Comida improvisada con Juan Sardá en la terraza de Las Arenas. Aparece así, de repente, después de una larga temporada sin haber tenido noticias suyas. La última vez que nos vismo fue hace meses, en la presentación de su segunda novela, Taksim (Sumadeletras), en el restaurante Carmelitas del Raval, junto al director de cine Isaki Lakuesta y un guionista gay de supuesto renombre internacional pero de insoportable verborrea . Las horas previas a ese acto las pasé bebiendo junto al Hospital Clinico, viejo remedio para matar la vergüenza, puliendo un discurso que, a tenor de los comentarios posteriores, consiguió que como mínimo no hiciera del todo el ridículo. Tras cumplir con la agenda fijada por la editorial, continuamos con una noche cargada de ginebra, frivolidad, performaces marcianas, reencuentros de viejos conocidos y un final con otra de esas huidas que caracterizan a Juan: sin previo aviso y camuflado en las oscuras esquinas del antiguo barrio chino. Después, apenas un par de mensajes intercambiados por twitter, hasta el pasado sábado.
Comida fugaz, entre su llegada a Sants procedente del Atl Empordá y su marcha a Madrid con el AVE. En apenas hora y media me informa con su estilo apresurado de numerosos proyectos de futuro: la tercera novela, un guión de cine sobre una comedia romántica, su “regreso” al periodismo… Escucho e intercalo mal que bien algún comentario, medio consejo.
Juan fue de los pocos noctámbulos que, llegado el momento, supo escapar de la cháchara pedante de nuestras madrugadas barcelonesas, cuando la ciudad era un hervidero de locales y pocos tenían repararos a la hora de presentarse como director de cine sin películas, como iconoclasta escritor sin un sólo folio publicado, o se autopromocionaban frente una esbelta extranjera como diseñadores gráficos a caballo entre Berlín y la ciudad condal. Era una divertida ficción que muchos creyeron eterna, y de la que Juan tuvo los cojones de escapar a tiempo, mudándose de Madrid a Barcelona, para enfrentarse en soledad al folio en blanco, escribir y crear algo sólido, real.
La atropellada conversación en Las Arenas, vieja plaza de toros de estilo neomudejar reconvertida en posmoderno centro comercial, refleja la personalidad de este escritor al que Ansón comparó su prosa con el Juan Marsé de las Ultimas Tardes con Teresa. Todo en él es así: rápido, intenso, brillante, agotador, divertido, polémico… No permite los términos medios: amor u odio. Algo que, coqueto y exhibicionista, conoce y explota a la perfección.

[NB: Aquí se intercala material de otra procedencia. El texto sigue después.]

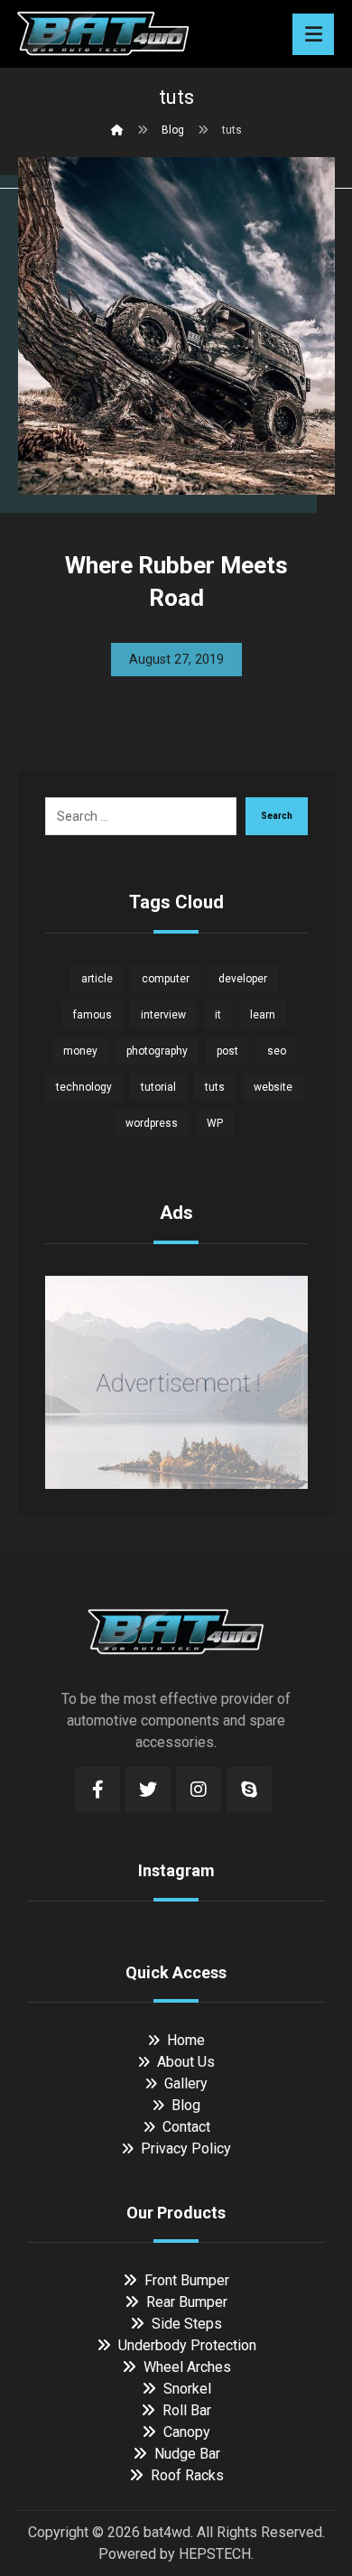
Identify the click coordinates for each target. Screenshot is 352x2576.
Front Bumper (186, 2280)
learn (262, 1015)
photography (157, 1051)
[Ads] (176, 1382)
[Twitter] (148, 1789)
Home (186, 2040)
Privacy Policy (186, 2148)
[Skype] (249, 1789)
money (80, 1051)
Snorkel (187, 2388)
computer (166, 978)
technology (84, 1087)
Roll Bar (186, 2410)
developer (242, 978)
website (273, 1087)
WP (215, 1123)
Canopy (186, 2432)
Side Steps (187, 2323)
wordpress (151, 1123)
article (97, 978)
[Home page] (117, 130)
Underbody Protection (187, 2345)
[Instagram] (198, 1789)
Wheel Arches (187, 2367)
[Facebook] (97, 1789)
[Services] (103, 31)
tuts (215, 1087)
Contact (186, 2126)
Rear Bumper (186, 2302)
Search (276, 816)
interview (163, 1015)
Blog (185, 2105)
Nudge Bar (187, 2453)
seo (276, 1051)
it (218, 1015)
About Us (186, 2061)
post (227, 1051)
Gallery (186, 2083)
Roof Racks (187, 2475)
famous (92, 1015)
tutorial (158, 1087)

Yo le quiero desde hace más de una década, cuando una madrugada me asaltó acompañado por Jaime Casas, periodista brillante, en la barra del Biarritz, un club Indie-Pop, primera avanzadilla del Mond Club, junto a la plaza Urquinaona, hoy discoteca de gays musculados en gimnasios chic. Con sus pintas de hipsters-pijos y alguna melodía escrita en Manchester sonando en los altavoces de la disco, esos dos tíos a los que tenía vistos del bar de la universidad de periodismo me abrumaron con un torbellino de comentarios, exabruptos, referencias culturales, golpes en la espalda y risotadas, cuando yo sólo quería que la camarera rubia que cortejaba desde hacía semanas me sirviera otro gin tonic y la primera sonrisa. Hubo un detalle, empero, que me hizo prestarles de repente todo mi atención. Fue esa encarecida petición de Juan de que les echara una mano en la escritura de una revista de equitación, lo último que uno espera oír en una sala repleta de modernos con sueños de Dorian Gray, lo que me convenció de que aquellos dos extravagantes de eran, en el fondo, gente de mi tribu. Pasé de la rubia, esa noche y para siempre, y nos sentamos a discutir sobre literatura, cine, música y periodismo. No me equivoqué.